• **What you have to do**: Transcribe everything from "Even if, in" down to "such moments arise." in the essay on exercising free will, keeping the wording unchanged.

• **Reading passage**:

How to exercise free will without having free will

Think back to the last 10 choices you made today.

How many of them, if any, do you feel or think you made out of free will?

And how many, if any, were a result of past patterns determining your behaviour, or external influence(r)s navigating your choices?

We’ve learned a lot from psychology about how to manipulate others.

Sales people have long taken advantage of what we’ve learned and gotten quite skilled and setting up the right conditions to steer purchasing behaviours. Social media platforms have taken this to a whole new level. And while we haven’t quite gotten to the point where we can reliably predict people’s choices, we’ve certainly gotten close. And under the right conditions, with the right people, it’s been done (see e.g. one of my favourite manipulation segments from Derren Brown).

As a little Nugget for you, this morning I listened to an excellent segment of 2 astrophysicists debating the existence of free will, which may open up a new perspective for you. It goes:

Even if, in the heat of a moment, you may not have access to free will, you can exercise your free will to lay the conditions for making a certain kind of choice when such moments arise.

For example, you’re in a conversation and someone says something to you that triggers a trauma-response. You’re now shaking and full of anxiety. Or imagine a family member pushes all the right buttons and you lose your temper and shout at them even though you didn’t want this to happen.

Can you control yourself in those moments? Is that part of the free will you have? I believe that in many scenarios we just don’t have access to the kind of choice we would have wanted to make, in hind-sight.

But I couldn’t agree more that we can consciously and freely choose to reflect on what happened, and/or anticipate future such scenarios, and work to lay the conditions for us to make different choices next time.

Martial artists train to create reflexes that work faster than conscious thought in the moment that they need them.

Someone suffering from depression may engage in therapy or choose to use medication to prepare for moments during which they might feel so low that certain choices are not available to them.

And coaches (ideally) train, reflect, discuss, work with a supervisor, in the Coaching Lab, or otherwise engage in activities that make it more likely to act in a way that they want during a session with their client.

It is the choice to prepare for eventualities that exercises free will where the heat of the moment may have previously determined your behaviour.

Thank you Charles Liu.

Oh and also, that clip is worth watching as a wonderful example of how amicably you can debate opposing positions when you’re curious and engage a scientific mindset.

• **Recorded data**:
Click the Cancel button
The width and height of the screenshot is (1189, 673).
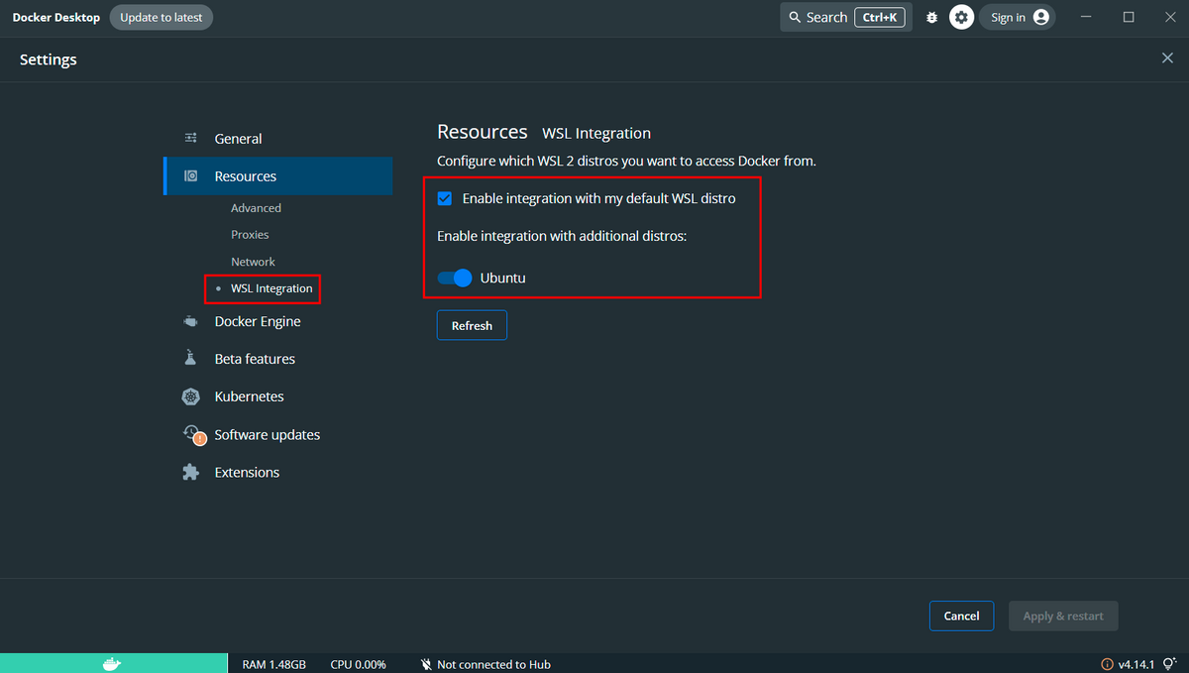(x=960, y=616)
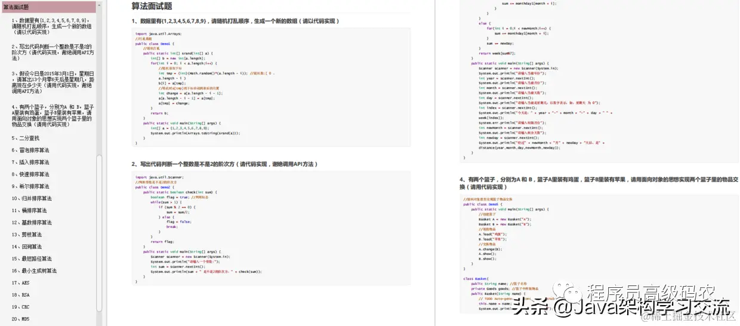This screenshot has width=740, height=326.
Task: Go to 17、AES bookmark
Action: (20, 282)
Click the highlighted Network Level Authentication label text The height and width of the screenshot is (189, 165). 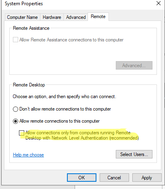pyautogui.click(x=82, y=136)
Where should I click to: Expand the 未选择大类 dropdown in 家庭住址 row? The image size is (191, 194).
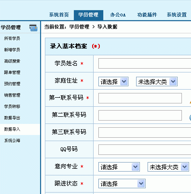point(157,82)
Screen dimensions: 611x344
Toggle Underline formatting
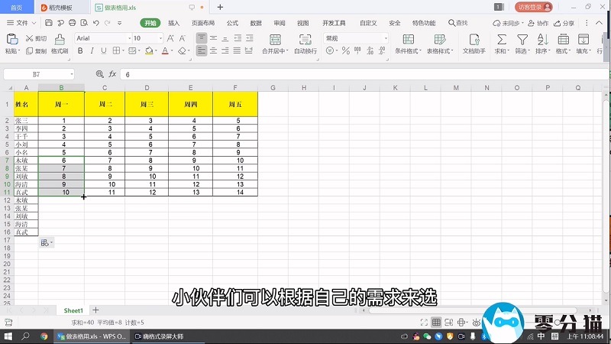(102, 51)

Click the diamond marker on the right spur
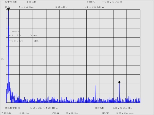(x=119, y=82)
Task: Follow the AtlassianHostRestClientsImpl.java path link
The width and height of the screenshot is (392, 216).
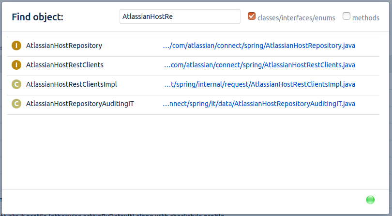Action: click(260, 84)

• **Reply**:
Even if, in the heat of a moment, you may not have access to free will, you can exercise your free will to lay the conditions for making a certain kind of choice when such moments arise.